The NF1 c.4234A>G (p.Arg1412Gly) variant affects a conserved residue within the GAP-related domain of neurofibromin, a known mutational hotspot where multiple substitutions at Arg1412 have been reported as pathogenic. This amino acid plays a key role in Ras-GTPase regulation, and its alteration is likened to the loss of neurofibromin function. In our patient, the variant was associated with symptomatic epilepsy, intellectual disability, and simple neurofibromas, further supporting its clinical significance in NF1-related neurological manifestations.
Th NF1 c.4340A>C (p.Gln1447Pro) variant affects a conserved residue within the GAP-related domain of neurofibromin, at a codon previously recognized as pathogenic, where other substitutions such as p.Gln1447Arg, p.Gln1447His, and p.Gln1447Ter have been described in patients with neurofibromatosis 1. The recurrence of pathogenic alterations at this position indicates its structural and functional importance in Ras-GTPase regulation, supporting the clinical relevance of the p.Gln1447Pro change observed in our study.
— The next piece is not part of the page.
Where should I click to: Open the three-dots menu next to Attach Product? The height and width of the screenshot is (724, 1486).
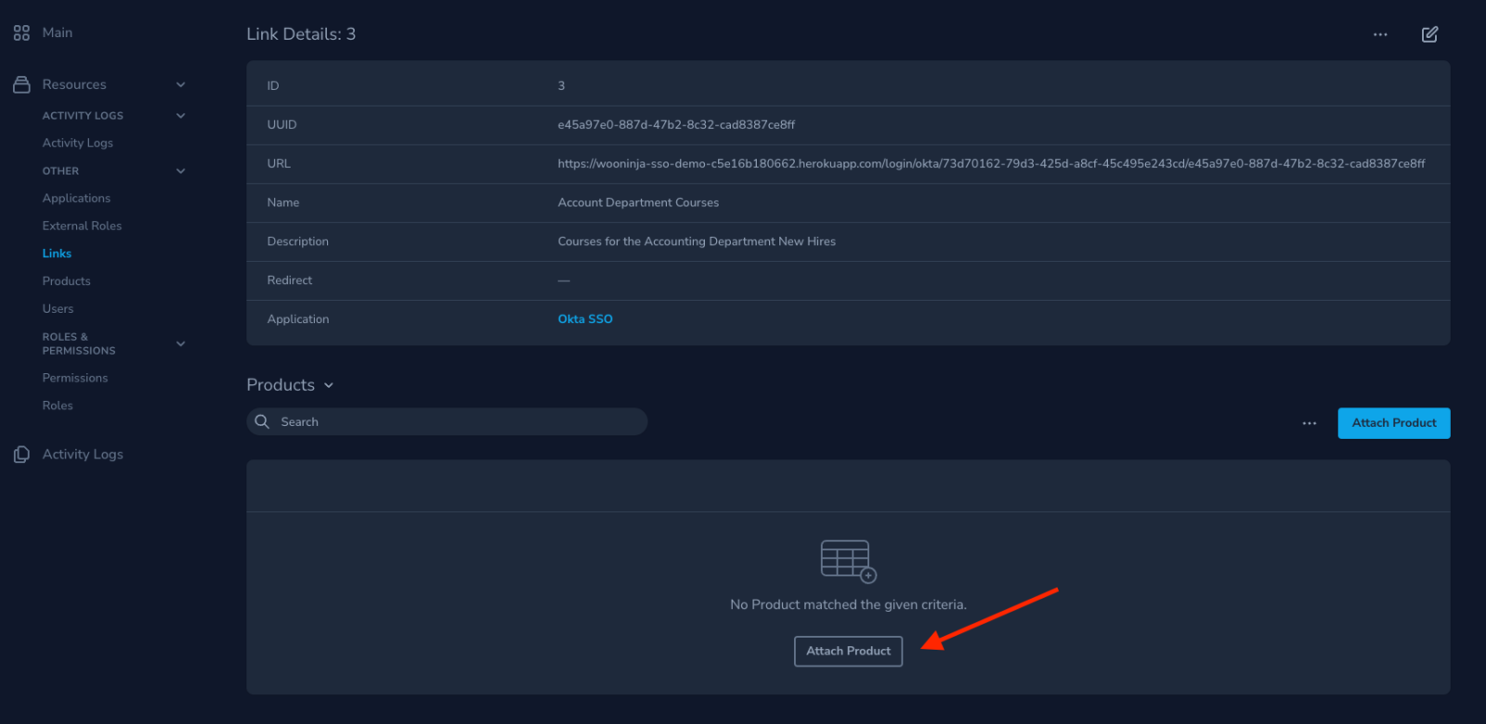[x=1310, y=423]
The NF1 c.6401 A>C (p.Glu2134Ala) variant has been cataloged in the ClinGene Allele Registry as affecting a conserved residue in the C-terminal region of neurofibromin. Although there is no case report publication, its location downstream of the Gap-related domain suggests it may disrupt secondary regulatory or structural functions of neurofibromin.
Safonov et al. (2024) [
22] employed a genotype-first approach using a large biobank cohort and identified a high incidence of pathogenic
NF1 variants with diverse systemic associations. In contrast, our study was based on a clinic-derived cohort from the Aksai clinic, where patients were primarily referred for neurological and orthopedic manifestations. Consequently, our findings reflect the phenotypic spectrum typical of a specialized clinical population, rather than the general Kazakh population. Despite this difference in sampling design, both studies underscore the wide clinical variability of NF1 and highlight the importance of expanding molecular diagnostics across different populations and healthcare settings.
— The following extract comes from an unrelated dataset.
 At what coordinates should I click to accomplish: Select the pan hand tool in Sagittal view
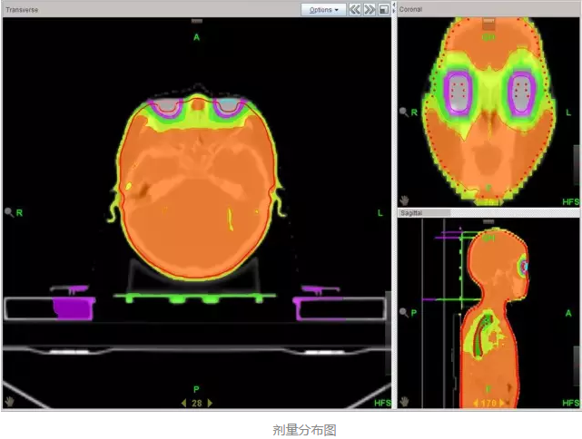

In our study of the Kazakh NF1 cohort, no breast cancer cases were identified—a finding consistent with the possibility that our sample (composed primarily of children and young adolescents, and selected for neurological/orthopedic presentations) may not yet capture the adult-onset tumor spectrum highlighted by Frayling et al. [
23].
In conclusion, this study provides the first molecular characterization of NF1 in Kazakh patients, revealing a diverse spectrum of pathogenic variants and highlighting the need for broader population-based research to fully define genotype–phenotype correlations and improve genetic diagnostics across Central Asia.